- What people don't understand is, when you've had a life and worked as hard as I have in some shows, you miss it terribly. I'm afraid I tend to find myself sitting and waiting for my life to start again, a lot.
- The green room and dressing room would flood when they did shower scenes and when they eventually gave us a green room upstairs, even that was extremely basic. Stars in Australia are treated like any other worker. Why should you expect more? But believe me, they were making a lot of money out of us.
- our previous accomplishments are not considered much, they don't take them into consideration when they're casting. We don't act like stars because we don't get treated like stars. [Mind you] that can be a good thing..
- It works in our favour overseas. We don't expect it because we're not used to it.

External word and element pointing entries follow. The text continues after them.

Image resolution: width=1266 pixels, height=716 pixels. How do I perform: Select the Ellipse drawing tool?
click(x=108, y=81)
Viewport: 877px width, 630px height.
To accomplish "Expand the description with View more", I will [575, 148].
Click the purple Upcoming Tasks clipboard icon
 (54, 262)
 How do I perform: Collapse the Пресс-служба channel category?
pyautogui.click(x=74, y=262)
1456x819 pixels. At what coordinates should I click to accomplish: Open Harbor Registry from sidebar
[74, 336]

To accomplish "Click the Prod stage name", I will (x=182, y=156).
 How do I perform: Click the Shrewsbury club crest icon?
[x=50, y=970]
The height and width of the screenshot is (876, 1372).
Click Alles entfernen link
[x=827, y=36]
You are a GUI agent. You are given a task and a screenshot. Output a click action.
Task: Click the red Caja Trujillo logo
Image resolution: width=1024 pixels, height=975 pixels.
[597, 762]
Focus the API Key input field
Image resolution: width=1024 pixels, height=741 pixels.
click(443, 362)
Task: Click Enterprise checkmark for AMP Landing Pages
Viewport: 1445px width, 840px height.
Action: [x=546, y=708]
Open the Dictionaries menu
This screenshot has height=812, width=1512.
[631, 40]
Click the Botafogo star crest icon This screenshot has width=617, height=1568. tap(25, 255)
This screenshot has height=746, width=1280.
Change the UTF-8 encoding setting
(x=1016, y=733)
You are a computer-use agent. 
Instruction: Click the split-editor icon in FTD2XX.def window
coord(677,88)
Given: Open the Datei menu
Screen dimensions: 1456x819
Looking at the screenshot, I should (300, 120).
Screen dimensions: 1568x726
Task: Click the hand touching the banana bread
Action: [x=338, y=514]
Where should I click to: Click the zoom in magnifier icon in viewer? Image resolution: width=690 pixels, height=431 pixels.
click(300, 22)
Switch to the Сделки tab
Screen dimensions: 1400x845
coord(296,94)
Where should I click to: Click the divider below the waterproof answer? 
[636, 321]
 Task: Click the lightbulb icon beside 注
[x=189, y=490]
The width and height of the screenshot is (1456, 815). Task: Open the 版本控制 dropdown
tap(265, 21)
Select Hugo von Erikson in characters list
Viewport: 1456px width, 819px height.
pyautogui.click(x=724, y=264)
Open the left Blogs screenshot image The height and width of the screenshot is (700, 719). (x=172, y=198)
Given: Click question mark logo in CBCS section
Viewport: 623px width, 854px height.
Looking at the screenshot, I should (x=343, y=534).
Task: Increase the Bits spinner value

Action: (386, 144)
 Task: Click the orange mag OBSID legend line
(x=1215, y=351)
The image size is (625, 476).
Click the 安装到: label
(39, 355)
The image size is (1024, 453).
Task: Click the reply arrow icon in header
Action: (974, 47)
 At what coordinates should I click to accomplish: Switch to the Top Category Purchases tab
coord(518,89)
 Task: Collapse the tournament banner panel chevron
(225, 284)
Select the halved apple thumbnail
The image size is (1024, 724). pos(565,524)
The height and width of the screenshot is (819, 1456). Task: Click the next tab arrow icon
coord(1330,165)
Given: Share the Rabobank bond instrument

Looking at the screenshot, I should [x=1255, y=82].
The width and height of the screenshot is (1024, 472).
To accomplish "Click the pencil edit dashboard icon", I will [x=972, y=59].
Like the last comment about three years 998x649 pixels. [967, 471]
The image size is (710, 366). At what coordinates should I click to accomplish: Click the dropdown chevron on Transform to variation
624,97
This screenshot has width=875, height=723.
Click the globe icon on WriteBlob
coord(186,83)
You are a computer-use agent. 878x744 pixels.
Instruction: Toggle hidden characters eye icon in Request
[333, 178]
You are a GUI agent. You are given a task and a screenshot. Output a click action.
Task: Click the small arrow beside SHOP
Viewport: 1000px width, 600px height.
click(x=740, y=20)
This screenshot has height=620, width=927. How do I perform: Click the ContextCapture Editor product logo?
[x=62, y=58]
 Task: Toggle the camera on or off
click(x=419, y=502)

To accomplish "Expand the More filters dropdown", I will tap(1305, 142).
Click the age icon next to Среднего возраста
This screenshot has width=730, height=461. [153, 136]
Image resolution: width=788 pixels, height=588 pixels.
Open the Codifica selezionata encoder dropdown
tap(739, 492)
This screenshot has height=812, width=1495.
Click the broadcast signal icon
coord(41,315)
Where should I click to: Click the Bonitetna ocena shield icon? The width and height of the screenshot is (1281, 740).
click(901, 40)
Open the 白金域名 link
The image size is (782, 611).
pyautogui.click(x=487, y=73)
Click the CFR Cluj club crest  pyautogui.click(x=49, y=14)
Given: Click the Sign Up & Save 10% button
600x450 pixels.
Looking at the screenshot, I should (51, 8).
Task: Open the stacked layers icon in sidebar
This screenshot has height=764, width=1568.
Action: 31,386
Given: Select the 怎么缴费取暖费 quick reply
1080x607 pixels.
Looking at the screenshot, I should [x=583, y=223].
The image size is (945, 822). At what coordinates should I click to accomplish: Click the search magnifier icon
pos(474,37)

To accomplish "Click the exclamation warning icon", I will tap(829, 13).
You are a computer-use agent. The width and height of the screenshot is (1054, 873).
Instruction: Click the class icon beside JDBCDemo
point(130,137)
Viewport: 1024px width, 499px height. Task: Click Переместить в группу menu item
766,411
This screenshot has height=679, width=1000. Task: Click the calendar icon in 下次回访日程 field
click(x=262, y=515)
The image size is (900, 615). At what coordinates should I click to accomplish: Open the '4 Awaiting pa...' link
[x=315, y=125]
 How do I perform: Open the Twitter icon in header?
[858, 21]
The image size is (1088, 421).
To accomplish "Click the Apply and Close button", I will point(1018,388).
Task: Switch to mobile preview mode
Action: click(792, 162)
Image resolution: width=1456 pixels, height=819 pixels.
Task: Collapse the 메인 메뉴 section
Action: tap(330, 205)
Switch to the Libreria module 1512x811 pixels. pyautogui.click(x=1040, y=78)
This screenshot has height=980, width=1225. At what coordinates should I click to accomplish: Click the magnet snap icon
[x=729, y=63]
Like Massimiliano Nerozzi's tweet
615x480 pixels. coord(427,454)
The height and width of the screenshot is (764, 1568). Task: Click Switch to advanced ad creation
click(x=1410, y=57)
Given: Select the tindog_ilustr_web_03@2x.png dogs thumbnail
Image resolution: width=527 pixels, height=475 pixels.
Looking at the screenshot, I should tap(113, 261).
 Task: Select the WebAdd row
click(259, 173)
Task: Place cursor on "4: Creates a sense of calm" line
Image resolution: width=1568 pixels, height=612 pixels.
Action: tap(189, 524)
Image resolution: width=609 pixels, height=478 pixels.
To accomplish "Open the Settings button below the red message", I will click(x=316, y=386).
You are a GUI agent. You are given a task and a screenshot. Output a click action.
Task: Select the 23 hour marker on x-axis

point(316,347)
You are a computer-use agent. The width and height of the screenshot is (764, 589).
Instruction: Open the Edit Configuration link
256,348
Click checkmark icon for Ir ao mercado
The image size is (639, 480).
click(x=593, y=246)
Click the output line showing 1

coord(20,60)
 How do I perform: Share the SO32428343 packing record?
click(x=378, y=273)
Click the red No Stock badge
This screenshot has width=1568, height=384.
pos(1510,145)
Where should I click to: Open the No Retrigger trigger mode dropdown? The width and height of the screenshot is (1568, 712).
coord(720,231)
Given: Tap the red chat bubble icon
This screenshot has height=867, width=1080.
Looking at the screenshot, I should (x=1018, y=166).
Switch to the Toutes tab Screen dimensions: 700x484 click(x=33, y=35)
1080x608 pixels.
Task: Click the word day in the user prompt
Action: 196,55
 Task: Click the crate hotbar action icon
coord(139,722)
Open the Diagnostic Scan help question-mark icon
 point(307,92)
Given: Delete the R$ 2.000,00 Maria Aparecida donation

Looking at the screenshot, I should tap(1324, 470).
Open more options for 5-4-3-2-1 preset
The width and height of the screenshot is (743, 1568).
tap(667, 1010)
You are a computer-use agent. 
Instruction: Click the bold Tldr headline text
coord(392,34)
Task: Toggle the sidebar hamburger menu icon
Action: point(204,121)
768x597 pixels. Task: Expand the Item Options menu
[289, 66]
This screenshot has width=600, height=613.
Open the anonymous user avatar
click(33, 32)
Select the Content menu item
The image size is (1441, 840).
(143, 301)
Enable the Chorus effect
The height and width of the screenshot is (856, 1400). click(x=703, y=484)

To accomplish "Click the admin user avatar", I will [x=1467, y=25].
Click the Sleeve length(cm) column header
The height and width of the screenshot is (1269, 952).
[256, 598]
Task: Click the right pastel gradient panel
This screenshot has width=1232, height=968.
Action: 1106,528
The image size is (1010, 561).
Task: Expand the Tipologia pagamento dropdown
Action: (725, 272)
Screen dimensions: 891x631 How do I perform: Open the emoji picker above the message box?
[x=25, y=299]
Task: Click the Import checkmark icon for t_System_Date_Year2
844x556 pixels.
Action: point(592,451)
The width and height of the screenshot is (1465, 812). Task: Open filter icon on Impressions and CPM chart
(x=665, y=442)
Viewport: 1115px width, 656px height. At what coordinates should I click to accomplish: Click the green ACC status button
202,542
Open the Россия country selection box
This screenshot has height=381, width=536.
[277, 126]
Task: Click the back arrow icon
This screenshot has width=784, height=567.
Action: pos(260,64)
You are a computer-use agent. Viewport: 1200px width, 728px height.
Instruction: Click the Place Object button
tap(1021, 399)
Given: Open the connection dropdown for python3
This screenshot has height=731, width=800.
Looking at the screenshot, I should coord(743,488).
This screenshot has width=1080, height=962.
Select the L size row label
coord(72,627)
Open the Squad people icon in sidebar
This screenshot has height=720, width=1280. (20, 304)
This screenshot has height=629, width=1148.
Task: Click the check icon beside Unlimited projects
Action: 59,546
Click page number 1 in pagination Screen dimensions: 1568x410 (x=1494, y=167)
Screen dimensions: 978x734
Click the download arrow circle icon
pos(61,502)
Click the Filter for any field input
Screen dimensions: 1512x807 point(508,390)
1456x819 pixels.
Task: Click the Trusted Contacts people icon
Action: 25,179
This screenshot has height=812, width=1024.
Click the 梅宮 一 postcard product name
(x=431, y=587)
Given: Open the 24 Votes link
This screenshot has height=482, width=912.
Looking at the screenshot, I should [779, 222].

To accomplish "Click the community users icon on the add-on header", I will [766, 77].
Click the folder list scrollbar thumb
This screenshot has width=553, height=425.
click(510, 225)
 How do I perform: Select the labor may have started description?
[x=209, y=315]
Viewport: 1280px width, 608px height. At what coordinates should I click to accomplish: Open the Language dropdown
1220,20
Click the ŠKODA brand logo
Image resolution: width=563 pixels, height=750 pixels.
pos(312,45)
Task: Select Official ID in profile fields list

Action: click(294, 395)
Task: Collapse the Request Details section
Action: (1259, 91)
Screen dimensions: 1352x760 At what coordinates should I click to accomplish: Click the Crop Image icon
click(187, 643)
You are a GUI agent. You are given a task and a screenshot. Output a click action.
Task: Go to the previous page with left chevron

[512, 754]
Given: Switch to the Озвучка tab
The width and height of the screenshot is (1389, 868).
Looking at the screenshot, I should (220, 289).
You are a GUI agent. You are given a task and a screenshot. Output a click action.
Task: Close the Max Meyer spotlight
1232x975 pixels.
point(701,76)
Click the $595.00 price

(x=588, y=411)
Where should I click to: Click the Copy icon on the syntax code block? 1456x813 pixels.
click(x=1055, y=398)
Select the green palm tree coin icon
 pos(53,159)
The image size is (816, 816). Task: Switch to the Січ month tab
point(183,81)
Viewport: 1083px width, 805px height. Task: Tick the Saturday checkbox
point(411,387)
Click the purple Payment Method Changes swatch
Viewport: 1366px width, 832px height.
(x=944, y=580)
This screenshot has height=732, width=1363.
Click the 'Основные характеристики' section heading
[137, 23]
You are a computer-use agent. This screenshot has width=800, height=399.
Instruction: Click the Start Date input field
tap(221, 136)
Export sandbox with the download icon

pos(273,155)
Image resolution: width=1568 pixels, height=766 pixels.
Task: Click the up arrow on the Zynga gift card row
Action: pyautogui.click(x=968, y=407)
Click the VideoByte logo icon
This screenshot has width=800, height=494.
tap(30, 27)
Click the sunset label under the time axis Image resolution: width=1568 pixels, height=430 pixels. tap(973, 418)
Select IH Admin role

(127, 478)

- We were put in a tunnel, no money was spent on looking after us personally, or our comfort. We had to ask to make cups of tea and stuff. Mind you, working in the theatre in England if you were touring was similar.
- It's amazing it's lasted this long, but I'm obviously not popular enough to get invited to the Logies this year, which I thought was a bit rude - I've got three of them! They're too long ago I think that's the problem.
- My record was actually shooting 21 scenes in one day. When I tell English and American actresses that, they don't believe me... We were producing 96 hours a year, nobody does that anymore.
- But there's not the work. I had far more work when I lived in England than I've had here. I came back from England and had no work for 10 years. I came back to nothing.
- I'd rather be working than anything else, and I'm still capable.
- I don't think anyone realises these days how many hours we worked. I was contracted to 12 hours a day, but I know for a fact I did more scenes than anyone else.